● Work instructions:
• a. Answer these questions from the passage on Mokelumne River salmon:
(i) How many chinook carcasses did the researchers collect?
(ii) Which part of the fish was tested for sulfur isotopes?
(iii) As few as what percent of the fish returning to the Mokelumne to spawn are of wild origin?
• b. Decide whether each statement agrees with the passage on Mokelumne River salmon:
(i) The study was carried out on California's Mokelumne River.
(ii) Hatchery fish made the natural population appear to be shrinking.
(iii) Overfishing is named as a possible source of the decline in wild fish populations.
• c. In the passage on Mokelumne River salmon, write out the text between "These results contribute" and "survival in the wild.", inclusive, swapping "viability" for "feasibility".

Mokelumne River
The Lower Mokelumne.

A disturbing new study indicates that the survival rates of wild Chinook salmon may be far less than previously thought. The study, which was conducted on California's Mokelumne River, used an innovative test to determine the proportion of wild to hatchery raised fish in an unmarked population. The study's findings reveal that as few as 4 percent of the fish returning to the Mokelumne to spawn are of wild origin.

Researchers collected over 1000 chinook carcasses and tested their otoliths (ear bones) for sulfur isotopes. Testing for the accumulation of certain chemical elements in bone can tell scientists a great deal about the early stages of a fish's life. In this case, the presence of higher amounts of sulfur isotopes allowed researchers to identify differences in the early dietary influences in individual fish, and thus separate hatchery raised fish from those which fed in the wild.

The study also concluded that the introduction of hatchery fish into chinook salmon populations is providing false indications of a healthy, growing population of chinook. According to the researchers' findings, "when population growth rate of the natural population was modeled to account for the contribution of previously unidentified hatchery immigrants, we found that hatchery-produced fish caused the false appearance of positive population growth."

These results contribute to ongoing serious questions about the continued viability of attempting to sustain healthy populations of fish species in the wild through the process of supplementing those populations with hatchery-raised fish. Several recent studies have provided evidence that the introduction of hatchery-raised fish into wild populations and the subsequent breeding of these fish with wild stocks, creating hybrid wild-hatchery fish, may produce hybrid fish with a lower chance of survival in the wild.

According to the study, "there is mounting evidence that hatchery fish differ from their wild counterparts on a variety of life history, genetic, behavioral and demographic characteristics (reviewed in, and that introgression of hatchery-selected genes may diminish fitness in the wild. Hatchery fish may indirectly exacerbate the negative population growth rate for the next generation of juveniles produced in the wild."

The study also identifies several other possible sources which might explain the degradation of wild fish populations, including "watershed degradation, water diversions, pollution, overfishing, oceanic conditions, precipitation, predation, [and] food availability".

Dataset entries:

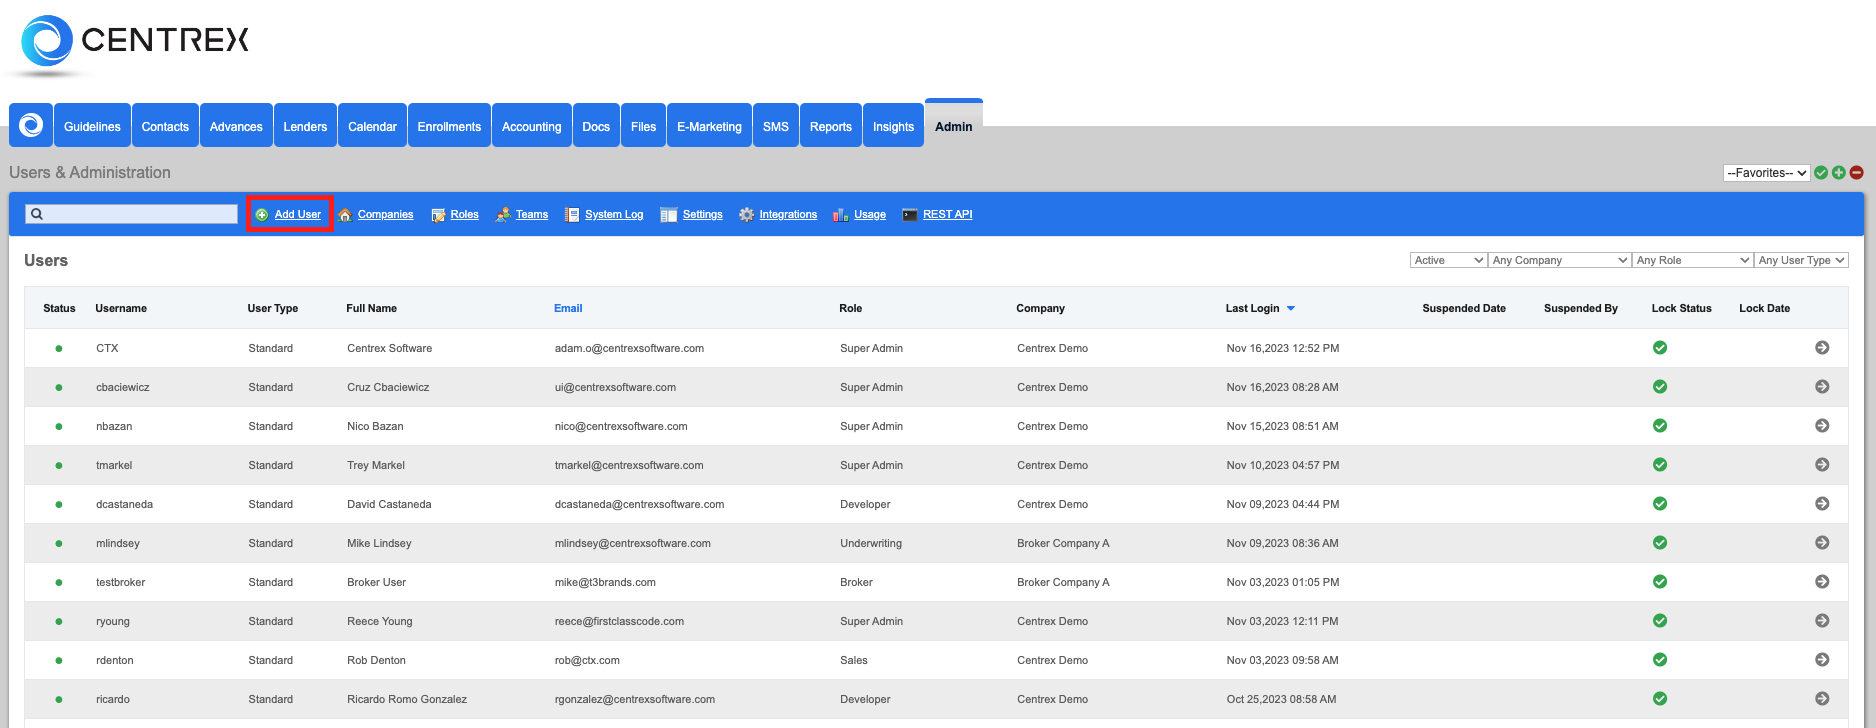Viewport: 1876px width, 728px height.
Task: Click the REST API terminal icon
Action: (x=909, y=215)
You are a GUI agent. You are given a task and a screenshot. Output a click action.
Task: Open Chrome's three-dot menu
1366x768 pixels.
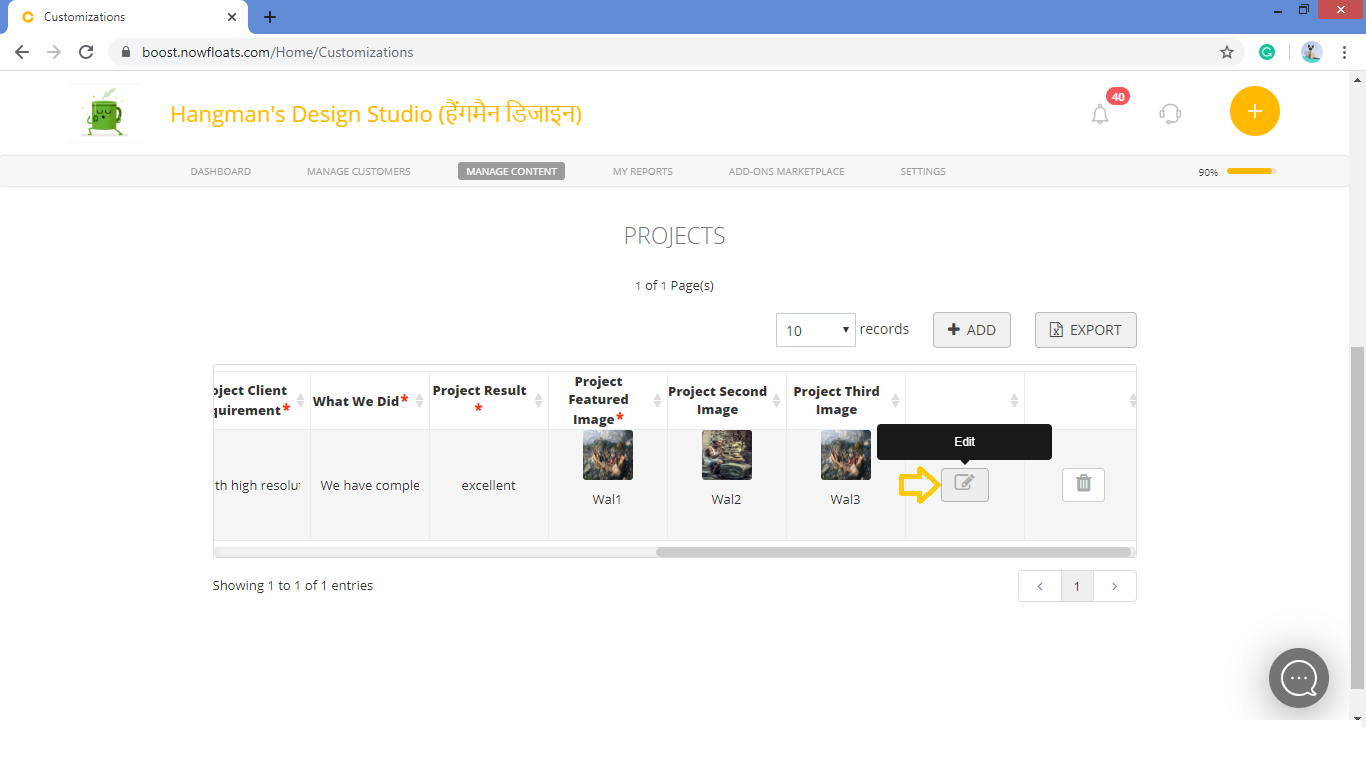pos(1345,51)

● Expected results:
• a.
(i) Over 1000
(ii) The otoliths (ear bones)
(iii) 4 percent

• b.
(i) Yes: "The study, which was conducted on California's Mokelumne River"
(ii) No: "hatchery-produced fish caused the false appearance of positive population growth."
(iii) Yes: "pollution, overfishing, oceanic conditions"

• c.
These results contribute to ongoing serious questions about the continued feasibility of attempting to sustain healthy populations of fish species in the wild through the process of supplementing those populations with hatchery-raised fish. Several recent studies have provided evidence that the introduction of hatchery-raised fish into wild populations and the subsequent breeding of these fish with wild stocks, creating hybrid wild-hatchery fish, may produce hybrid fish with a lower chance of survival in the wild.